GIVEN DATA Block Start
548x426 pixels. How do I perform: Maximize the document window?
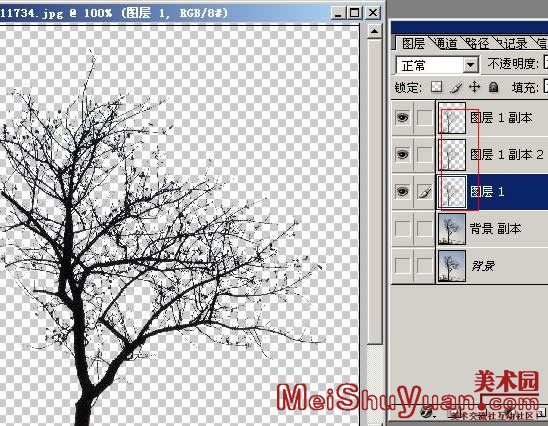click(x=354, y=13)
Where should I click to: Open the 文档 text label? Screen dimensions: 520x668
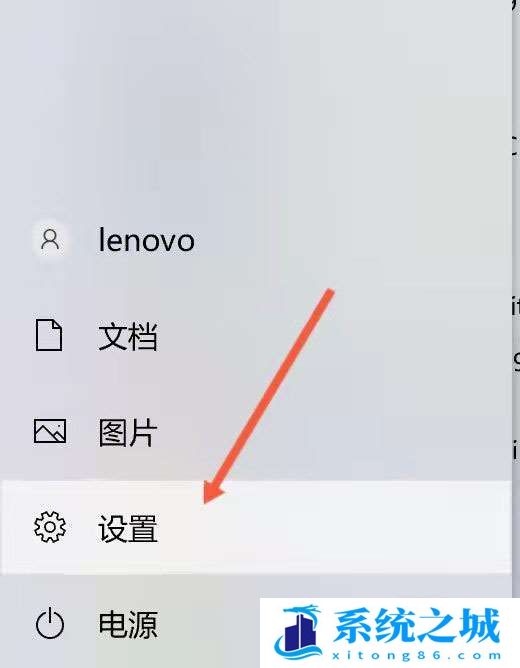pos(128,336)
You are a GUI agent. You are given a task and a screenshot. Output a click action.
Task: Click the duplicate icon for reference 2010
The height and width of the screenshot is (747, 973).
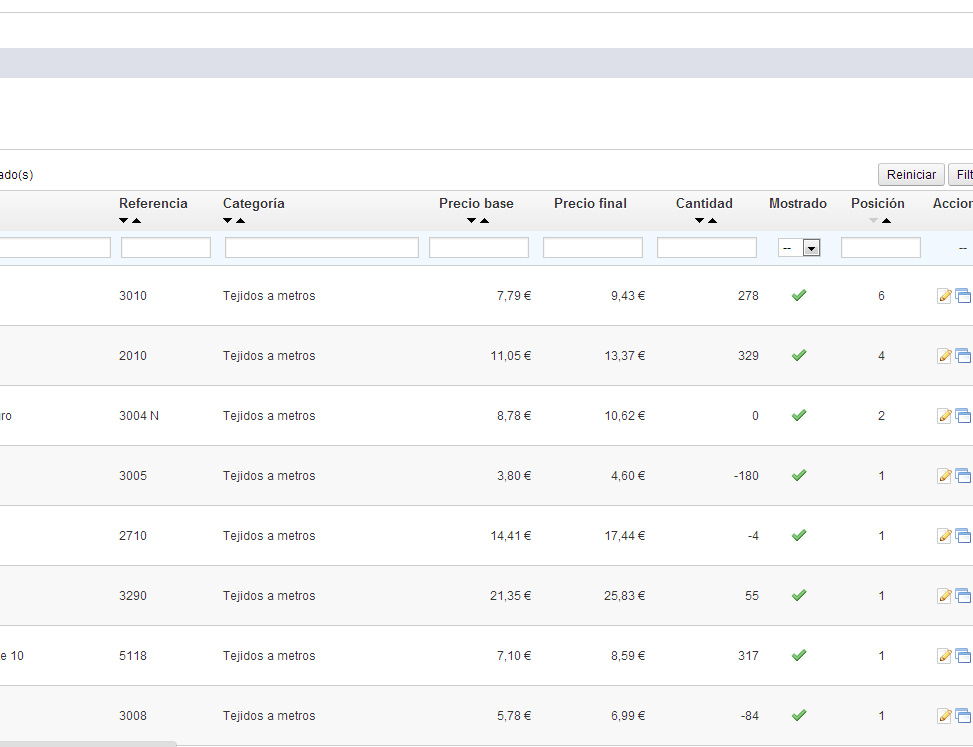point(963,356)
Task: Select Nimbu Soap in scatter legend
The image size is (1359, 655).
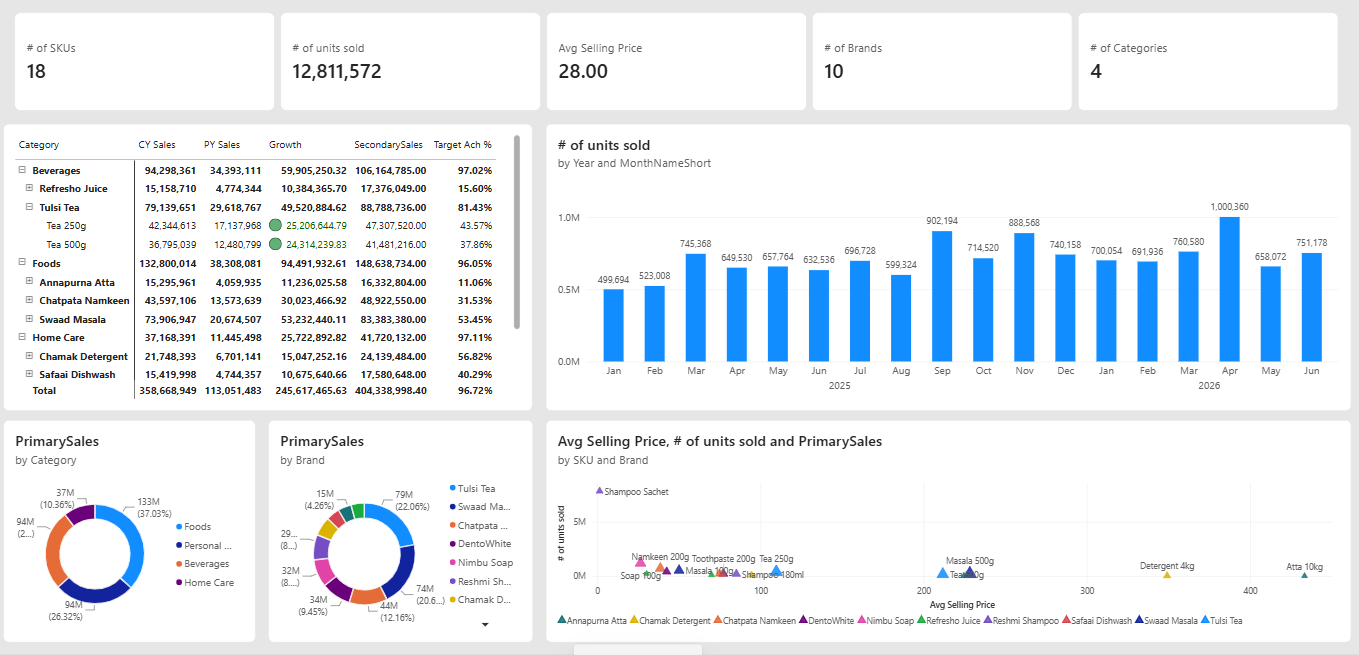Action: [x=885, y=621]
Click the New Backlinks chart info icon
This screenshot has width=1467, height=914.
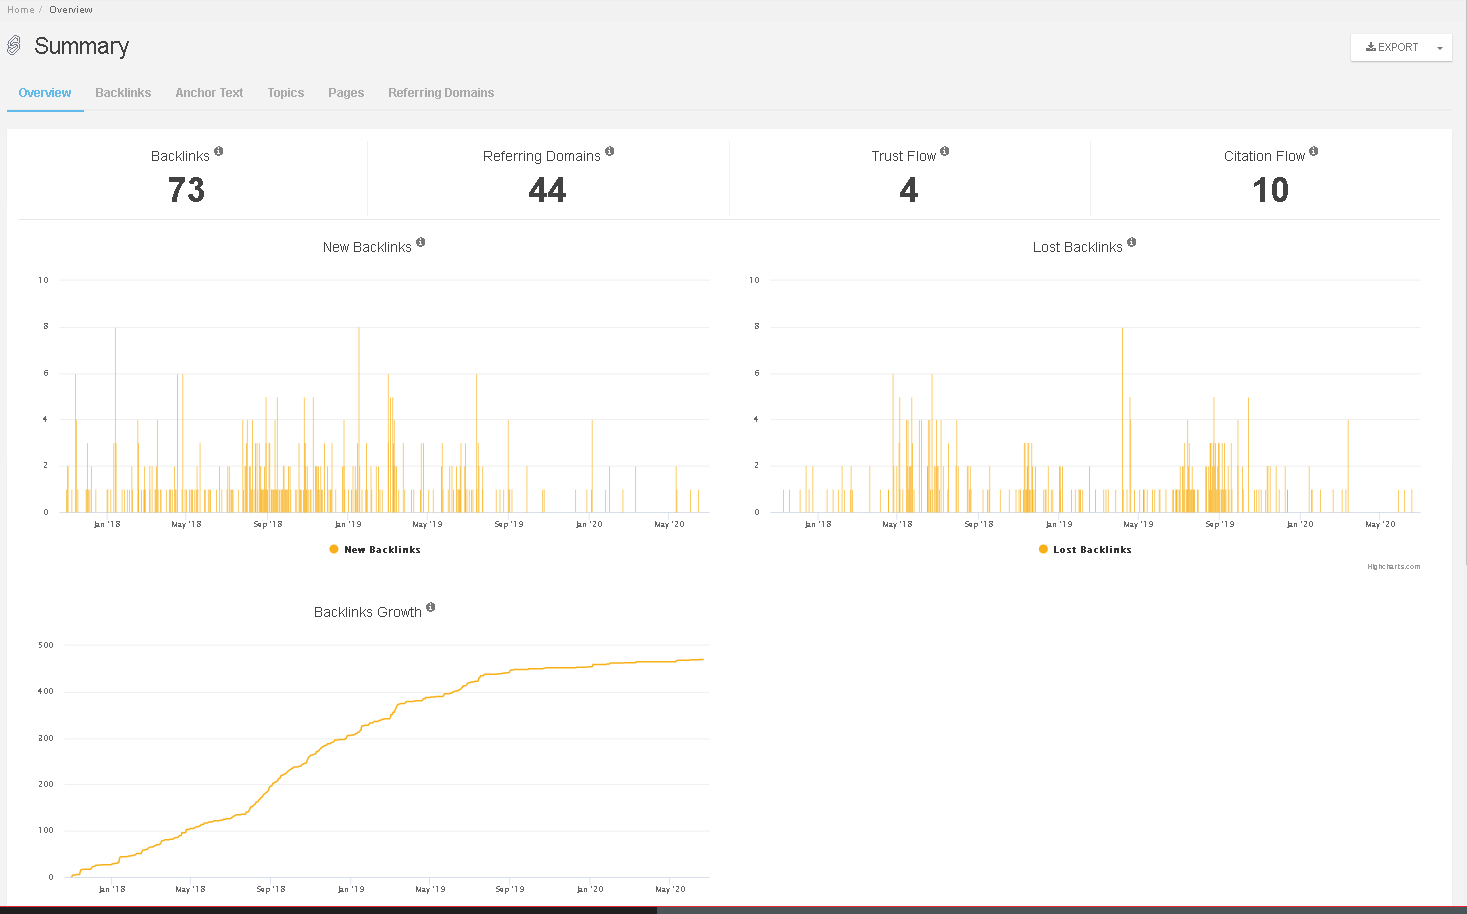[421, 243]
GIVEN DATA Block End
Repeat the lines above exactly, and keep every picture out.

EXERCISE ANSWER ::
548x426 pixels. How do I perform: Maximize the document window?
click(x=354, y=13)
Where should I click to: Open the 文档 text label? Screen dimensions: 520x668
pos(128,336)
You are a GUI agent. You are given a task and a screenshot. Output a click action.
Task: Click the duplicate icon for reference 2010
The height and width of the screenshot is (747, 973).
point(963,356)
Task: Select Nimbu Soap in scatter legend
The image size is (1359, 655).
Action: [x=885, y=621]
Click the New Backlinks chart info icon
This screenshot has width=1467, height=914.
[421, 243]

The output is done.